Prominent Australian investor Rick Baker’s biggest mistake and what he learnt from it

Australian venture capitalist Rick Baker was once offered an investment in Facebook.

The $25 million investment was at a $32 billion valuation at the time, and by today it would’ve made a 10 times return.

But Baker said no.

In a Blackbird Ventures AMA, he explained why.

“It was to do with the investment strategy at the time where we were not supposed to hold listed assets,” Baker says.

“We felt that Facebook would list soon and most of the value would accrue in the public market.

“In the end we would have made three times our money on IPO but I guess we were mostly right that most of the value would accrue post-IPO.”

This experience has made a lasting impression on the investor.

“The real lesson is to break the rules sometimes for great things,” Baker says.

This lost opportunity has led Baker to take more risks with investments, with the VC firm that he founded, Blackbird Ventures, recently taking a dive into the driverless cars market.

“At the time we invested it was illegal all over the world and there was no prospect of legislation changing,” he says.

“We invested on the thesis that this is such a fundamental positive change for the world that if these cars could be created, governments would have to change the laws.

“We’ve been amazed at how fast these laws are coming.”

Baker’s online Q&A session also included a number of insight and useful takeaways from one of the country’s most prominent startup investors.

What founders fail to do

Baker says that startup founders often fail to talk about the investor’s own ambition for their company when on the hunt for funding.

“It’s really important to understand if the potential investor’s ambitions for the company are the same as yours,” he says.

“It’s amazing how this conversation often doesn’t happen until years after the investment.”

He says founders regularly think too small.

“I spend a lot of time listening to founders’ plans and asking them if they can 10 times or 100 times them,” Baker says.

Why diversity matters

Baker says that diversity in all its forms needs to be improved in both the startup and venture capital industries in Australia.

“We need way more diversity and we all need to work in whatever way we can to drive that,” he says.

“But I’m quietly pleased to see more women and more cultural backgrounds coming through our office as founders. We’re not there by any means but things are improving.

“We need to make sure we showcase diversity where we can. Immigrants have always been a key source of innovation over history. There’s something about starting out in a new country and cutting cultural ties from childhood that makes immigrants more likely to try new things and work really hard to do it.”

He says that everyone in the industry needs to take practical steps to improve the diversity gap.

“Start at home. Do unconscious bias testing and training to understand where your biases lie and get processes into your work to stop them,” Baker says.

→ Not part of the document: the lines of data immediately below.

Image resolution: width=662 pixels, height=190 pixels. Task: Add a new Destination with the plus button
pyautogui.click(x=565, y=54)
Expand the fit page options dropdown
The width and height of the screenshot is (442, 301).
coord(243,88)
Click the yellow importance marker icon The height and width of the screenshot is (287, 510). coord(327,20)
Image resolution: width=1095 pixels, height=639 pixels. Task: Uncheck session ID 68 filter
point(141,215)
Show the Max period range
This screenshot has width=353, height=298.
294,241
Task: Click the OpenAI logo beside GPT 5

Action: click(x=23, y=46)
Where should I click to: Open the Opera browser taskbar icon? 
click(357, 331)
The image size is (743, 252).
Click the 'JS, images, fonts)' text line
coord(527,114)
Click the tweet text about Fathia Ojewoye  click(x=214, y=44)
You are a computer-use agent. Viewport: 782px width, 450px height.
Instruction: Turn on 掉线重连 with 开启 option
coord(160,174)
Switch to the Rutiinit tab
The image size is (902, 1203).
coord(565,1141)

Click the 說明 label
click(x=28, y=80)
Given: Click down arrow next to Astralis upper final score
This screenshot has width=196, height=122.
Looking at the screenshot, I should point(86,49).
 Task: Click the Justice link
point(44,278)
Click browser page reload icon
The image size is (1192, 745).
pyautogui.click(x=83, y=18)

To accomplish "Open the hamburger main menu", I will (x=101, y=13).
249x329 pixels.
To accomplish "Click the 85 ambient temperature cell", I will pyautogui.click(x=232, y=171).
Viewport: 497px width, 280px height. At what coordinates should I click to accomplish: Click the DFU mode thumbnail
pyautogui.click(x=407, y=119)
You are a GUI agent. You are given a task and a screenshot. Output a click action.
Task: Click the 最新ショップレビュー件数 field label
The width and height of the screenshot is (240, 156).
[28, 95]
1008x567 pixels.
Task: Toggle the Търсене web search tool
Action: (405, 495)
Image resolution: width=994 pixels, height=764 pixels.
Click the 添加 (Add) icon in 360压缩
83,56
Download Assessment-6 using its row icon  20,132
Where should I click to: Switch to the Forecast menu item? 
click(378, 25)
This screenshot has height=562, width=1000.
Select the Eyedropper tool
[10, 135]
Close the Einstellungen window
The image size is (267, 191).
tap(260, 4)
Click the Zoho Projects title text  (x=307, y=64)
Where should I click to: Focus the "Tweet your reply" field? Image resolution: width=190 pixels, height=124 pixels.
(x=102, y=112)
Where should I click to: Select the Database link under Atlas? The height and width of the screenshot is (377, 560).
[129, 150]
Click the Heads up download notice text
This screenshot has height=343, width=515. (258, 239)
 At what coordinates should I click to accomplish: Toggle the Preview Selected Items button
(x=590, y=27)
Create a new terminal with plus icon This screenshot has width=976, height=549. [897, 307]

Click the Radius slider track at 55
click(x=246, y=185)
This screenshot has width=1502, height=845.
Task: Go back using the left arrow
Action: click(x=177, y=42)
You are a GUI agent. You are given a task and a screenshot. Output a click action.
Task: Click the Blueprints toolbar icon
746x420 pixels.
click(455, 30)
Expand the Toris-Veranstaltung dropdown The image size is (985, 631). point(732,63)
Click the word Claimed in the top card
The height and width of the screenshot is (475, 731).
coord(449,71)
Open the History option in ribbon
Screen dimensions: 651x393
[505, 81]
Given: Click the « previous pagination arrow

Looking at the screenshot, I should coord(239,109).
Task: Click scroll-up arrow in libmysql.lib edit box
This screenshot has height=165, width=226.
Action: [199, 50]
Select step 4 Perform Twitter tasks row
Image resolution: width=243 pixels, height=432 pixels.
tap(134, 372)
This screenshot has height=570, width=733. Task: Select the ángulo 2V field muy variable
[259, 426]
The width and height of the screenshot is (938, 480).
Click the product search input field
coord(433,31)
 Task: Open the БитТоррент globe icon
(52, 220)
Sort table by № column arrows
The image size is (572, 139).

“Work with things that make a practical difference, like projects that help girls get into STEM help immigrants access networks and finance and help students from lower socio-economic areas access education and opportunities.”

Why we need lighthouses

One of the biggest areas where Australia is still lagging behind startup hubs in Europe and the US is the existence of prominent startup “lighthouses” to guide the next generation, something that can only happen with time, Baker says.

“The main thing is a bunch of lighthouse successes and the communities that form around them and help create the next generation,” he says.

“These lighthouse successes create confidence that others can do it too. They create huge amounts of expertise in the community hat leaks out over time. They give investors returns on their capital that they can in turn reinvest. The cycle goes on.

“This is starting to happen here but we’ve got some way to go.”